Nobody wants landfill sites near their homes; in Hyderabad officials have been engaged in talks with local residents for ten years now without success. Burning of waste by privately contracted operators, an environmentally unpopular remedy “worse than the disease”, is being phased-out in industrialised nations, but appears to be Indian local governments’ preferred option. Incinerators and waste-to-energy schemes are “rotten with corrupt practices [and] cost 12 to 43 times more than simple, easily managed, low-cost composting.” [Environmentalist and a member of the Supreme Court committee on solid waste management Almitra Patel in Asian Times] Corrupt local authorities, do not “have the capacity to operate or monitor these plants under the strict conditions required to ensure that there is no environmental pollution from toxic emissions.” The ideal solution for India is composting, because unlike developed countries, “where waste is segregated and has high calorie packaging that works well with incinerators, Indian waste is high in organics and moisture.”

India is facing what The Hindu described as a “waste management crisis”: a national plague that kills children, causes serious health issues amongst millions of people, pollutes the air and poisons the rivers. If the country is not to become the world’s biggest sewer, government complacency and indifference needs to give way to a strategic plan of action. In 2012, large numbers took to the streets in nationwide protests, and roads leading to waste handling facilities were blocked.
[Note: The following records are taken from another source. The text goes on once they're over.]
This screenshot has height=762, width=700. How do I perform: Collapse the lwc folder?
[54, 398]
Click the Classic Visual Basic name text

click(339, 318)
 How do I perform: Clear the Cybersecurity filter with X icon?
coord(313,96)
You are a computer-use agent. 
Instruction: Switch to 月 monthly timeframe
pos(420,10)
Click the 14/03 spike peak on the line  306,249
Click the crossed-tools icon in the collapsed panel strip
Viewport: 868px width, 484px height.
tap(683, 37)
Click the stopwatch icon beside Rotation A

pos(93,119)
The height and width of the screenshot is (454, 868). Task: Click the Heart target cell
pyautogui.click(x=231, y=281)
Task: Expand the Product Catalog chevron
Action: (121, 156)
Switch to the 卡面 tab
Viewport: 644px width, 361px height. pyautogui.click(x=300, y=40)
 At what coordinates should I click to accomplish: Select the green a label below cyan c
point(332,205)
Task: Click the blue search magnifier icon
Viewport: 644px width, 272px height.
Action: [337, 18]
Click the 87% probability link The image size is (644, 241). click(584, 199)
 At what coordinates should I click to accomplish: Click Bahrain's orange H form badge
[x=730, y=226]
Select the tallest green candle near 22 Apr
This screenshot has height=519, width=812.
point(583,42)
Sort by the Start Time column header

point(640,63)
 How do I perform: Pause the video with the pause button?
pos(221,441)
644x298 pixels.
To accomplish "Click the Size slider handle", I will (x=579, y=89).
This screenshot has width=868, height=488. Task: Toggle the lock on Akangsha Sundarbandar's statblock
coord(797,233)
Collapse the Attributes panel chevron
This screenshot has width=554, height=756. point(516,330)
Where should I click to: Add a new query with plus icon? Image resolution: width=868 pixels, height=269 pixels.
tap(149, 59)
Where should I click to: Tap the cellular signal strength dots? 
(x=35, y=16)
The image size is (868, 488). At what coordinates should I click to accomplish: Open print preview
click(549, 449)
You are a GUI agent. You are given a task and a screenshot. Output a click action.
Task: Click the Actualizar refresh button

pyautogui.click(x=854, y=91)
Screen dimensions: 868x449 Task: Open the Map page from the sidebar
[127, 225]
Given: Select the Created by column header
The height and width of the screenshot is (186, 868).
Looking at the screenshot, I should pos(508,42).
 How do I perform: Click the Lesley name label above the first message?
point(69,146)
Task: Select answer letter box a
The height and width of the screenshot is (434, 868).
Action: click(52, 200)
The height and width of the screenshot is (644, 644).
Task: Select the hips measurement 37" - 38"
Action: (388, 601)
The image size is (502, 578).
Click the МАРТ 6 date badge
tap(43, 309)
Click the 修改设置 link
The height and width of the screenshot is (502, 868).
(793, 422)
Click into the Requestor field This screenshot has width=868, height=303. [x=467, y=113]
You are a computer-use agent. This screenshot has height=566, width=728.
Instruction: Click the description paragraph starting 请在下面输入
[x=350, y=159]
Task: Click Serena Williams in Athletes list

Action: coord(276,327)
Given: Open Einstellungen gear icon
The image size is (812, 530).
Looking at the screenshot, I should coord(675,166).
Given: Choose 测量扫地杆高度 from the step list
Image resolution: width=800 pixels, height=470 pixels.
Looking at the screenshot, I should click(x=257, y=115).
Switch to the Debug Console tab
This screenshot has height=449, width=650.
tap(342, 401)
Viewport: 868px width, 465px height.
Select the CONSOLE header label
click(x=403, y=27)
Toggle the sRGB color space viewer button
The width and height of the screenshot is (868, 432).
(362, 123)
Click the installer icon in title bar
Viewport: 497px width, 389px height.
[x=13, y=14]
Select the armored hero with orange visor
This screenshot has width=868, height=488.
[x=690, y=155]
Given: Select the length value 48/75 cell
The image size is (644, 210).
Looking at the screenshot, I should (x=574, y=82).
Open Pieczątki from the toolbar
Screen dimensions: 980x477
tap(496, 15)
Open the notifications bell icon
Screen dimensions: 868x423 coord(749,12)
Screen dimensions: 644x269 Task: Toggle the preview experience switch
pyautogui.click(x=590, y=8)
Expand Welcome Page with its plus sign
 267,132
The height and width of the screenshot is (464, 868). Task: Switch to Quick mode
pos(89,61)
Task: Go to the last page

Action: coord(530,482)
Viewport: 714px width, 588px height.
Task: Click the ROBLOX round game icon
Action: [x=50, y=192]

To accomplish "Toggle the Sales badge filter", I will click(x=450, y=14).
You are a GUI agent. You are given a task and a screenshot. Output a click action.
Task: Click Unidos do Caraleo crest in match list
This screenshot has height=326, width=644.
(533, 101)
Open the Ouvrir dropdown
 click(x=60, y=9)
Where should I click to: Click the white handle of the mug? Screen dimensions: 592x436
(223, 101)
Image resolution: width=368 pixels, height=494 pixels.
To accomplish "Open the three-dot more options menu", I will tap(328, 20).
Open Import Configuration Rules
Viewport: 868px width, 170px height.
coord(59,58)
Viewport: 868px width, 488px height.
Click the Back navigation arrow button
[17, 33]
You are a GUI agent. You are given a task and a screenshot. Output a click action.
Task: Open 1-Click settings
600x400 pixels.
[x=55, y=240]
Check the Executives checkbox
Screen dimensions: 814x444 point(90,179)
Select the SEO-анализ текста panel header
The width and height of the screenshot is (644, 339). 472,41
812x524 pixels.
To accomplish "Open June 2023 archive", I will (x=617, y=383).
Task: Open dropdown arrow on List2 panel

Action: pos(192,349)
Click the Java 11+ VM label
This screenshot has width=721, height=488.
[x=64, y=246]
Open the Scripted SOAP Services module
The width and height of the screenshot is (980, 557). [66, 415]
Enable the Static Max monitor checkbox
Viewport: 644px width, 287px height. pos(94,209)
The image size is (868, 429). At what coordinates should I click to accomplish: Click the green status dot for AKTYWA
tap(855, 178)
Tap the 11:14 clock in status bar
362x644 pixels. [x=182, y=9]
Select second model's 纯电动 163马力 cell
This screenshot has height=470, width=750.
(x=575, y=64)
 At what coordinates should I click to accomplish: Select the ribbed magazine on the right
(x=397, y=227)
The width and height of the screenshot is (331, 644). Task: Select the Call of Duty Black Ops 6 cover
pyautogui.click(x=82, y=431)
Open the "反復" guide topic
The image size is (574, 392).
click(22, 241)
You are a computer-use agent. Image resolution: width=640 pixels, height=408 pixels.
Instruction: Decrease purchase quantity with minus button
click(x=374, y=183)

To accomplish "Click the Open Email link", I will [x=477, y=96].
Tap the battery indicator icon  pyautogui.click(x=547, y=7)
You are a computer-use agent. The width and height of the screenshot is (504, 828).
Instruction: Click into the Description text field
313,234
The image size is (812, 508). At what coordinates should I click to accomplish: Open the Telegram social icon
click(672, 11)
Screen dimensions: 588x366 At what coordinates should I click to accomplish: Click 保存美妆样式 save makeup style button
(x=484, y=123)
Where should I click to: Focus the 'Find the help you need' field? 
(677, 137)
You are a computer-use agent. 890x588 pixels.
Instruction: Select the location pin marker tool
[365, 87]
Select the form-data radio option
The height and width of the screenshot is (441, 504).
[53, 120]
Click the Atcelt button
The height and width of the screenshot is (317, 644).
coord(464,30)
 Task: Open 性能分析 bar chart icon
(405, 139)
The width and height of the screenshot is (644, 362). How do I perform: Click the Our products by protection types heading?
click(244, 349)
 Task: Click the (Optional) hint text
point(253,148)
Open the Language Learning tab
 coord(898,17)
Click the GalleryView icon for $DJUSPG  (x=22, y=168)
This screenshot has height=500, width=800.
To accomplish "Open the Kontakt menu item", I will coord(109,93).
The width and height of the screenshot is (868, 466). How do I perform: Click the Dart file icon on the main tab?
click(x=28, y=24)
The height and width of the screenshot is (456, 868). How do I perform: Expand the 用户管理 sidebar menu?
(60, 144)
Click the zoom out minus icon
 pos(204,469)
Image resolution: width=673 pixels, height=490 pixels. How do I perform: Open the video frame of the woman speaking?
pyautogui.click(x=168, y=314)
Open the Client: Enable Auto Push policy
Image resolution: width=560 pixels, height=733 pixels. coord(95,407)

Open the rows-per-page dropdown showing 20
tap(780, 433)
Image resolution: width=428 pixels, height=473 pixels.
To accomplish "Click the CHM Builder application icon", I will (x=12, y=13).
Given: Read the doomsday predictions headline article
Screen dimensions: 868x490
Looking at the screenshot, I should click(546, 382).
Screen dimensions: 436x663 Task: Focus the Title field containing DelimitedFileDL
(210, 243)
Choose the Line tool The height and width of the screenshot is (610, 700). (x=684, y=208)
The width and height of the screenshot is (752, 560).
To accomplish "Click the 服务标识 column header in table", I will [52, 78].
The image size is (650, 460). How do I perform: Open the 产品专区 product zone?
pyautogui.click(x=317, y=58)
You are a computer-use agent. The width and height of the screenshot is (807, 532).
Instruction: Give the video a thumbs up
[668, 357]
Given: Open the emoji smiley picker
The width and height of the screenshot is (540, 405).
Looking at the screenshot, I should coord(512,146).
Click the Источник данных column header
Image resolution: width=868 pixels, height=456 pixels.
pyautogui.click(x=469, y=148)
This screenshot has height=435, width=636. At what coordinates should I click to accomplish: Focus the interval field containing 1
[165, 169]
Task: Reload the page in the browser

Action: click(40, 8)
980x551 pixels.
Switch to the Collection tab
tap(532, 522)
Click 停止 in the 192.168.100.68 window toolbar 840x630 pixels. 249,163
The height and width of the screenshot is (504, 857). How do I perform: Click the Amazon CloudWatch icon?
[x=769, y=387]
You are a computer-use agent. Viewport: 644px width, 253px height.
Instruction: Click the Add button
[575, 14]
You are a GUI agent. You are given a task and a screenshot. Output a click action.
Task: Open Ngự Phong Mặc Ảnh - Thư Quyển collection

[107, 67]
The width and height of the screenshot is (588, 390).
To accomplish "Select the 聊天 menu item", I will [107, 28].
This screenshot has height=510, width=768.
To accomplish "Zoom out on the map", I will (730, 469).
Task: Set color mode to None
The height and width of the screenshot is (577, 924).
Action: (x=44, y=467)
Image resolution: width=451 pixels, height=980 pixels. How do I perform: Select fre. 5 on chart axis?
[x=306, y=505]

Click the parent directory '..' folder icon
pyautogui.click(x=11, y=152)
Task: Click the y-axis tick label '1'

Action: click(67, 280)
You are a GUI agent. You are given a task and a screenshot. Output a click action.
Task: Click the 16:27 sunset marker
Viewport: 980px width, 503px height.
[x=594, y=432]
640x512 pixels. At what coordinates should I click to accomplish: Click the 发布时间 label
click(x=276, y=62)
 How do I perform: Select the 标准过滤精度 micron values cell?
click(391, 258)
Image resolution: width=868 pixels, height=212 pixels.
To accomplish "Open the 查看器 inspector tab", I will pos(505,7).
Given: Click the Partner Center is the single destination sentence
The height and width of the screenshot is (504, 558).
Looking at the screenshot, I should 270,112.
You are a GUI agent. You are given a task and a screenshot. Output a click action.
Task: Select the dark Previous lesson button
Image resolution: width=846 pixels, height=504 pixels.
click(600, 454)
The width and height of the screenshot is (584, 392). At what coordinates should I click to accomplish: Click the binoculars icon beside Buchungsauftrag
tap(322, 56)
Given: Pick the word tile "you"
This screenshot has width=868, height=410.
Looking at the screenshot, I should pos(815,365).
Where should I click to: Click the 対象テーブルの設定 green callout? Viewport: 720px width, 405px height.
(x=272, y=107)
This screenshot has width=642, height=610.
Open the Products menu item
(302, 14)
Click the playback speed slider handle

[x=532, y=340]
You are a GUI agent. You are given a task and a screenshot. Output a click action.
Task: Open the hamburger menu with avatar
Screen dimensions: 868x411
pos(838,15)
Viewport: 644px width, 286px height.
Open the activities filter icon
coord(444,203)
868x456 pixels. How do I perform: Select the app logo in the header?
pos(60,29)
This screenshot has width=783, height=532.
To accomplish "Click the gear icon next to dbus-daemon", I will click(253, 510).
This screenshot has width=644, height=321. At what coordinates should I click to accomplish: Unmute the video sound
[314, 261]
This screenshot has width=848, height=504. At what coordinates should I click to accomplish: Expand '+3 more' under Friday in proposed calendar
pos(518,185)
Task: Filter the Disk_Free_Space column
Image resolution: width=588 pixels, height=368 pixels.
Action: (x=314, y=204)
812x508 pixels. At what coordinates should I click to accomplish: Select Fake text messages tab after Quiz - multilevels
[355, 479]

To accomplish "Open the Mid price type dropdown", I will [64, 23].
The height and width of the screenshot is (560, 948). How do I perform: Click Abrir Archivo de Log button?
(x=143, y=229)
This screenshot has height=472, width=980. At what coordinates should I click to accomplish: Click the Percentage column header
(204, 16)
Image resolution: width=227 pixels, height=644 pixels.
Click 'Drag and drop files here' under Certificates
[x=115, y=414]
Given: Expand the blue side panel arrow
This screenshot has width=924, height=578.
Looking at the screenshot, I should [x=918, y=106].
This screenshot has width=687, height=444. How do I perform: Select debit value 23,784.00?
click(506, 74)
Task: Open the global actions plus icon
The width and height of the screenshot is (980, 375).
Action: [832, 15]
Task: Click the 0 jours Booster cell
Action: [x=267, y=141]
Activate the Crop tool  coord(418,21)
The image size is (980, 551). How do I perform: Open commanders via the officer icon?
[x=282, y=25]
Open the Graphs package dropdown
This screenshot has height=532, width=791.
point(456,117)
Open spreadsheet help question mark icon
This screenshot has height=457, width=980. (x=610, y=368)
From Jammu in the Northeast to Tamil Nadu in the South people demanded an end to living in filth, and their right to live in a clean, safe environment.

Implementation of legislation together with a nationwide education programme and a massive recycling campaign is urgently required. Social responsibility needs to be cultivated; communities encouraged to look after their neighbourhood; local authorities to act in accordance with their constitutional and moral duty; and businesses forced to act responsibly. Sound the Horn of Change, India.